Friday, October 10, 2014

Thesis Proposal

                In Patrick Clark’s article American Justice and Divine Mercy he effectively accomplishes his goal to persuade his readers, predominantly Catholics like himself, that there should be some moral hesitation to celebrating at Osama bin Laden’s death.  Some of the major tactics that Clark uses are rhetorical questions, parrelellism, and repititon, and appeals to athority.
                This essay is full of rhetorical questions. One of Clark’s main purposes is to get his audience to deeply think about this issue, so the questions are extreamly effective. These questions also serve to highlight disparities between what the readers believe about Christ and his death, vs. what they believe about Osama bin Laden and his death. Clark uses it as an appeal to logos, revealing the logical fallacies in his reader’s own thinking, and also as ethos, defining the morality that he believes his audience should be living by.
                There is a lot of grammatical parallelism as well. This is effective because it highlights the comparisons that Clark is making. It is an appeal to logos, again serving to highlight the fallacies in his readers thinking, and to Pathos, because it makes us feel guilty and uncomfortable that we are feeling and thinking this way.
                The repetition in the essay highlights the important points and ideas; several words are repeated in almost every paragraph: mercy, justice, jubilation, solidarity, Divine Mercy Sunday.

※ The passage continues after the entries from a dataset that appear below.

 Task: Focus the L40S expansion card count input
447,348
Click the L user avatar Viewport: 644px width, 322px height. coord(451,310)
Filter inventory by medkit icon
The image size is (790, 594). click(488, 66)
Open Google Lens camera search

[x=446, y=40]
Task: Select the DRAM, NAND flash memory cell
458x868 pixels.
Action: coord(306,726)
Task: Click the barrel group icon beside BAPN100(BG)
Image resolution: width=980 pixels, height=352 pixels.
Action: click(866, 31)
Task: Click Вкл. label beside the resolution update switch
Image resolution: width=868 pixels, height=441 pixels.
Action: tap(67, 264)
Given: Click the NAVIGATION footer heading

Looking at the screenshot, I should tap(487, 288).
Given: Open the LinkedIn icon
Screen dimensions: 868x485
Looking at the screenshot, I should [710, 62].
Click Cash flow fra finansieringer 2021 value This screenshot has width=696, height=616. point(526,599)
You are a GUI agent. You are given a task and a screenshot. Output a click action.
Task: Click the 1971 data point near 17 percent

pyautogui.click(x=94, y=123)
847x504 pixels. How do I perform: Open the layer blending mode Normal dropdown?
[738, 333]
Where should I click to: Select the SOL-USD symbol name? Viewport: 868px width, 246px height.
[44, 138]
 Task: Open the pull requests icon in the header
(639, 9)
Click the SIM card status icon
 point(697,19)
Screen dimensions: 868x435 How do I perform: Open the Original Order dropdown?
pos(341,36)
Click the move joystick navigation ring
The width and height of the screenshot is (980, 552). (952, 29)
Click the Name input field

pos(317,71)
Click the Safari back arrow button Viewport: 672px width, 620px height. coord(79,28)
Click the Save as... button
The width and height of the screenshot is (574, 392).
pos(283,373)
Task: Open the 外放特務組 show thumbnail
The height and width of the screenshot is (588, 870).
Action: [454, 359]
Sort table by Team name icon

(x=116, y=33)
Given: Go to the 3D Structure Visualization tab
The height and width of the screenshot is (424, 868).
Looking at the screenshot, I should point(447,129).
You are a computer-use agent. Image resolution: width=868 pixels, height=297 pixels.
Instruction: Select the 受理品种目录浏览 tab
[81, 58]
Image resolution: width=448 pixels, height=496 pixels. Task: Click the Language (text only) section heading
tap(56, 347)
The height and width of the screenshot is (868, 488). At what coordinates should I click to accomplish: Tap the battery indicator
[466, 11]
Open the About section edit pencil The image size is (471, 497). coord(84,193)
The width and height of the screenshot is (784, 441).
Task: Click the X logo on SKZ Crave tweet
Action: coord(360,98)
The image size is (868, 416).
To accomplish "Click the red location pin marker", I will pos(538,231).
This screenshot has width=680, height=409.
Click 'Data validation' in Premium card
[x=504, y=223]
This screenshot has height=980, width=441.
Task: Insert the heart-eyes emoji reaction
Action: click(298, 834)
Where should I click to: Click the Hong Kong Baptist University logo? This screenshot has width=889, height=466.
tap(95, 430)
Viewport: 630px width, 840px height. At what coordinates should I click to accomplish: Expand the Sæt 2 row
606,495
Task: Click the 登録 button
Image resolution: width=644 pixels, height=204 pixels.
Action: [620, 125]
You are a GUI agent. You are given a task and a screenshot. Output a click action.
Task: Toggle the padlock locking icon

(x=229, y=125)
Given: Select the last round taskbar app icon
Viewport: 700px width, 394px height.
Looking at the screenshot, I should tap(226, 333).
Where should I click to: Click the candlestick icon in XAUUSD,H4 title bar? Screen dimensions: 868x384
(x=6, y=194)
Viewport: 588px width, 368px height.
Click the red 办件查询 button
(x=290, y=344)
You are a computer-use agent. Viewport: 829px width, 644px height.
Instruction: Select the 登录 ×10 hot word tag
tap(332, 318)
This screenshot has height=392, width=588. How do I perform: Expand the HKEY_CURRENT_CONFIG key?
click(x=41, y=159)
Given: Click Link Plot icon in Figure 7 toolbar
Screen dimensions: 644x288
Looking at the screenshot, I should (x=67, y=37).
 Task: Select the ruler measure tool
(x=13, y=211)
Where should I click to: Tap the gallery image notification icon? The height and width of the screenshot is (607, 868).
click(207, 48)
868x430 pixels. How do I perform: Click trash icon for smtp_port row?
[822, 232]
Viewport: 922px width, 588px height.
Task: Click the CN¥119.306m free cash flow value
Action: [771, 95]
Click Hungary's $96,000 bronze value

This is also an appeal to Pathos, because these are all words with a strong emotion attached to them, and sometimes different emotions in religious vs. political contexts and repeating them in both contexts brings all those emotions into the mix.

                There is also overstatement (in comparing bin Laden’s wounds to Christ’s- that’s a little extreme), strong appeals to authority, allusion to bible and saintly sources, and very religious diction.

1 comment:

  1. I'm glad we saw some of the same things in the speech and are using them! I really like how you're going to analyze logos and pathos and ethos and I think it'd be interesting if you did each one as a different paragraph type thing!